La denuncia mi era subito apparsa completamente infondata; è stata semplicemente espressa un’ipotesi, per altro più che fondata e logica, sulla presenaza di un partigiano alla riunione che precedette la fucilazione dei militi di Rovetta.
Non penso proprio che la formulazione di un’ipotesi da parte di uno storico, basata sull’analisi delle testimoninanze e della documentazione coeva, sia un reato. Non mi pare, inoltre, che la semplice partecipazione ad una riunione sia un fatto in sé stesso diffamante.
Il lavoro che avete condotto insieme ne Gli ultimi fuochi aveva già precedentemente fatto chiarezza sulla vicenda di Rovetta, sulla riunione al Caffè Commercio, sulle responsabilità del Moicano e sull’esito del processo svoltosi a Brescia nel 1952. Sconcerto quindi per la decisione del giudice di rinviare a giudizio, nonostante il p.m. avesse per ben due volte richiesto l’archiviazione. Ma anche rabbia e preoccupazione perché ritengo che tutta questa vicenda rappresenti un grave attacco non solo ad Angelo, nella sua veste di serio studioso, ma anche a tutto l’Istiutito, al suo lavoro e all’impegno di tanti volontari e ricercatori che da quasi cinquant’anni, pur fra mille difficoltà, “raccolgono, conservano e valorizzano la documentazione sull’antifascismo e sulla Resistenza”, così come è scritto nel nostro statuto: chi ha presentato la denuncia (e continua a perorarne la causa) non può non tenere conto di tutto ciò e non può non capire che in realtà sta solo facendo il gioco di chi vorrebbe cancellare la memoria della Resistenza e dei suoi valori.

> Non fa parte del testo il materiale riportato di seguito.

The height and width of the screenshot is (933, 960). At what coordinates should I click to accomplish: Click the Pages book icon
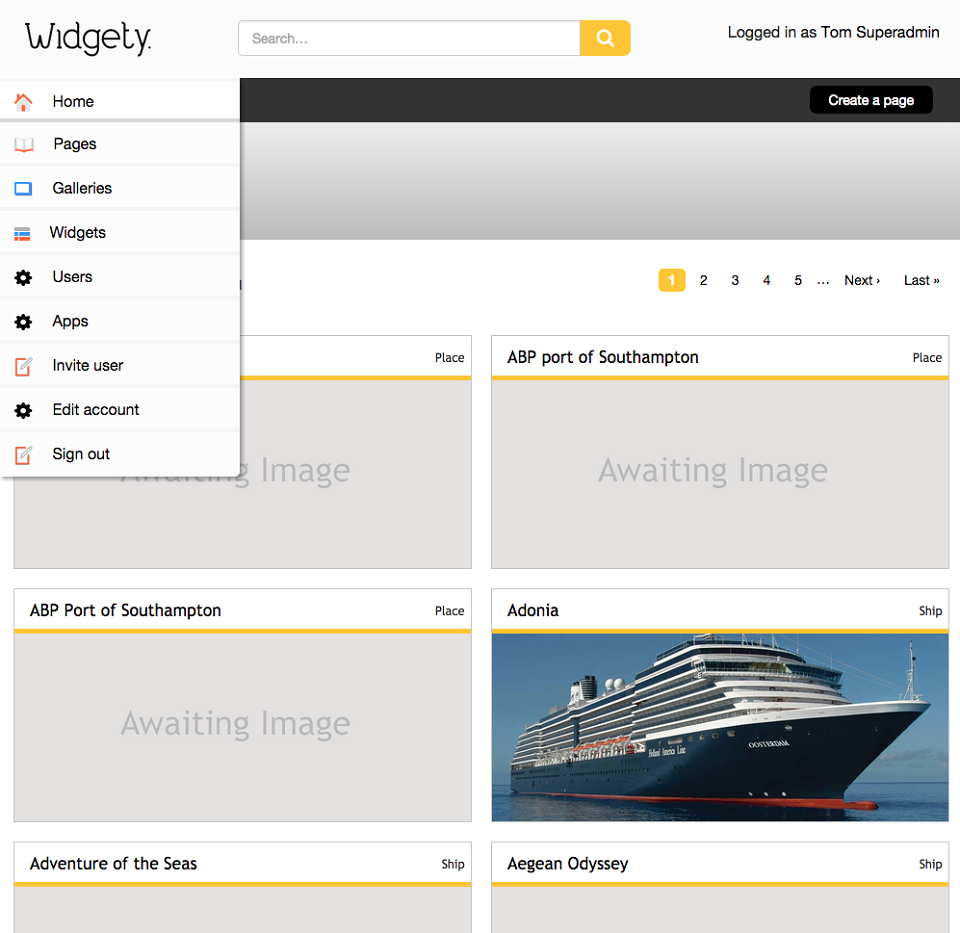tap(23, 145)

Rinnovo a voi e a tutti i collaboratori dell’Isrec la mia più profonda stima
Simona Cantoni (membro del direttivo dell’Isrec)

Un vecchio adagio recita “Il male è negli occhi di chi guarda”. Mi è venuto subito in mente quando ho letto i passi incriminati che hanno poi portato alla definizione di un processo a carico di Angelo Bendotti.

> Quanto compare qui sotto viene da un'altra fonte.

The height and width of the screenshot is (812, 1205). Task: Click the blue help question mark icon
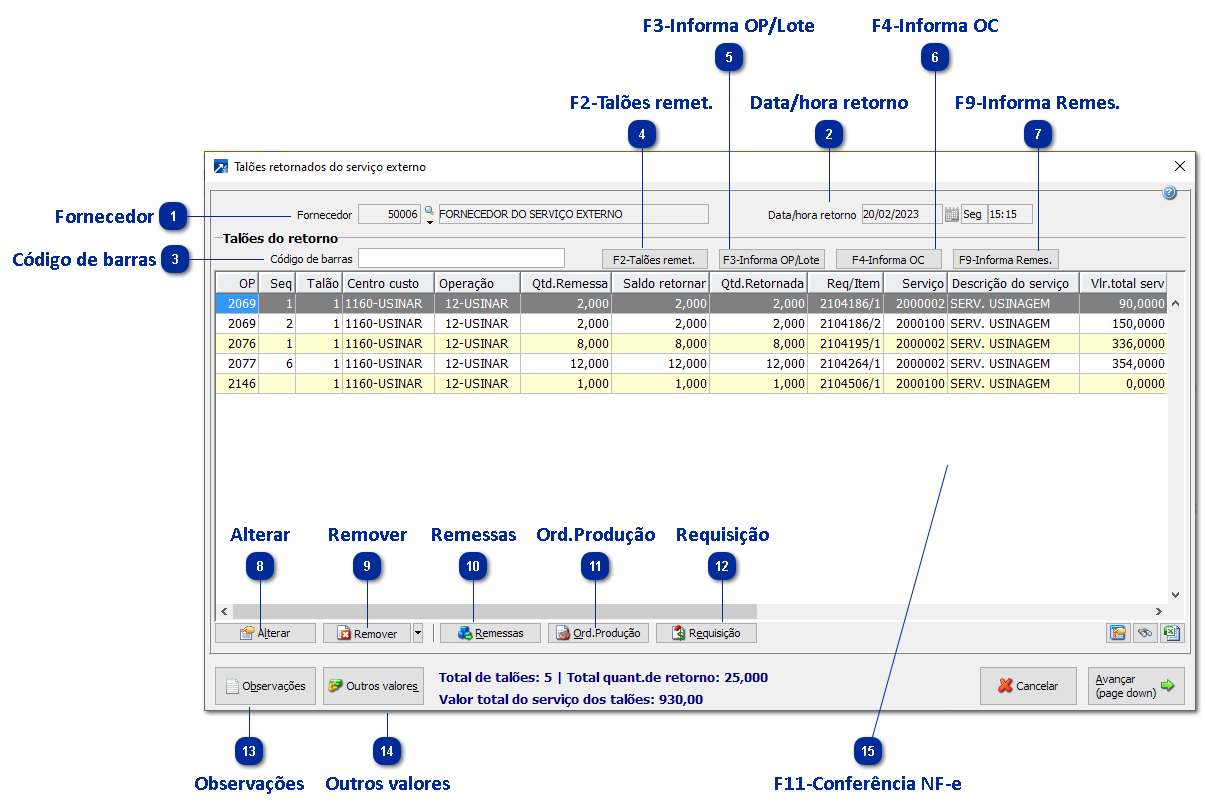(x=1169, y=193)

Si perché il primo istinto, appena saputo dell’accusa, è stato quello di rileggere il punto in cui il libro che mi era sempre apparso come un saggio di storia è divenuto foriero di denuncie: risultato, non ho trovato niente di più che delle affermazioni e delle ipotesi, nate da una riflessione razionale e correttamente corredate dai riferimenti bibliografici. Insomma, niente di anomalo, piuttosto il lavoro riflette una certa accuratezza e precisione, tanto che vengono spiegati nel dettaglio, parola per parola, i motivi per cui Bendotti ritiene che il “comunista di Treviglio” possa essere identificato con Ravaglia; peraltro precisa come la definizione di “comunista” tragga origine a partire da un’associazione del Ravaglia con altre persone, ben lungi quindi da definirlo membro del partito comunista o tesserato o simpatizzante. Considerando che oggi, a distanza di venticinque anni dalla scomparsa del PCI ancora c’è chi accusa di essere “comunista” i propri avversari politici e non solo, possiamo per similitudine prospettare un futuro fatto di fiumi di denunce per diffamazione…
Ma già siamo nel campo dell’irrazionale, dell’irragionevole, del paradossale. Che la ricerca storica e soprattutto la libertà di parola, finiscano per diventare sudditi della paura della denuncia e del processo, subiscano un attacco che dietro la volontà di ripristinare l’onorabilità di un singolo, mettono e metteranno a repentaglio un diritto imprescindibile di ogni uomo e donna, sembra uno scenario da letteratura fantascientifica. Invece, non stiamo leggendo Orwell o Bradbury. Non stiamo parlando di un ipotetico mondo dominato da un regime, e neppure di quella dittatura che per ventuno lunghi anni ha attanagliato il nostro paese, per combattere la quale – spero di poterlo affermare senza incorrere in errori – lo stesso Mario Ravaglia ha combattuto rischiando la propria vita. Stiamo parlando, purtroppo, di un paese in cui giustizia e vendetta sono confuse; in cui si preferisce attaccare crudelmente piuttosto che discutere; in cui lo studio, quello vero, scientifico, è vissuto come un peso più che una risorsa.
Così i colpi rivolti ad Angelo, toccano ciascuno di noi, ci riguardano, mi riguardano. Non solo come socia e membro dell’Isrec, ma soprattutto come persona, di cui vengono messi in discussione il diritto di espressione e di pensiero, come ingiustamente si è fatto con Angelo.